Geschichte der Stadt Sathmar
Sathmar, rumänisch Satu Mare, ist eine Großstadt, die sich gleich an der Grenze Rumäniens mit Ungarn befindet.
Zum ersten Mal wurde die Stadt in einer ungarischen Chronik im 10 Jhd. erwähnt und war damals unter dem Namen Castrum Zothmar bekannt. Die meiste Zeit seiner Existenz gehörte die Stadt zu Ungarn. Daher sprechen heute die meisten Bewohner der Stadt neben rumänisch auch ungarisch.

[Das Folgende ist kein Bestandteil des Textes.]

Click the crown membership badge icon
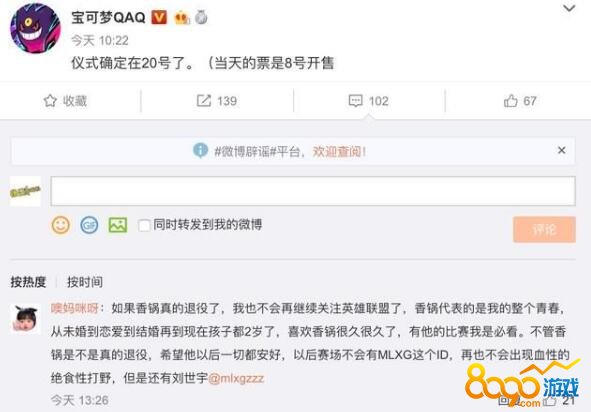This screenshot has height=412, width=591. 182,18
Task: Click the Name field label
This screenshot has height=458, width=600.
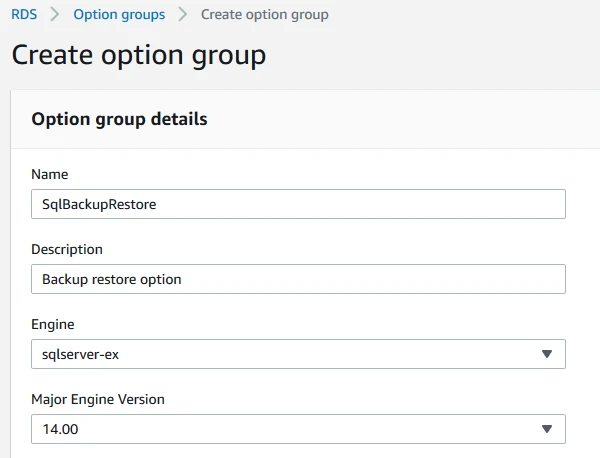Action: click(50, 174)
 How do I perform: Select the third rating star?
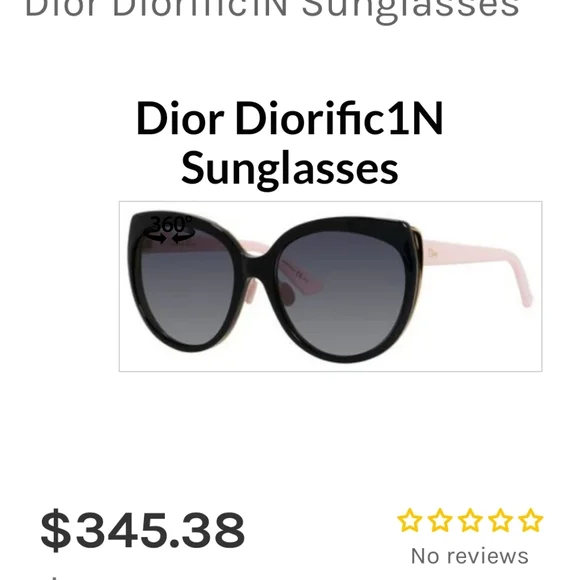pyautogui.click(x=470, y=520)
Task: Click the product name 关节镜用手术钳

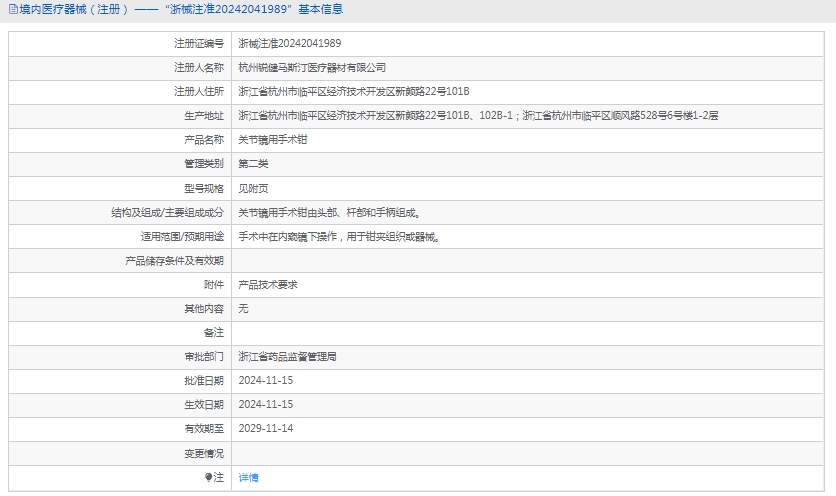Action: (x=273, y=140)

Auf diesem Gebiet siedelten sich im Jahr 1006 die Teutonen und die Deutschen an.
Um das Jahr 1500 wurde die Region von den Osmanen und später von den Habsburger besetzt.

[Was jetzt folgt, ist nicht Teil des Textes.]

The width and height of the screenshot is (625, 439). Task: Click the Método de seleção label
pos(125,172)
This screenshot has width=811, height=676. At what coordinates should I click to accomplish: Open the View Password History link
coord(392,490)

Ab 1700 wurde Sathmar eine königliche Freistadt und ein wichtiges Handelszentrum.
Im 18 Jahrhundert wurde ein großer Teil der Stadt neu gebaut und erhielt schon damals seine heutige Form.
Seit 1920, durch den Vertrag von Trianon, gehört die Stadt Sathmar zu Rumänien.
Geprägt jedoch hat die Geschichte der Stadt die Familie Báthory. Unter deren Händen wurden die Burggräben gebaut und verstärkt.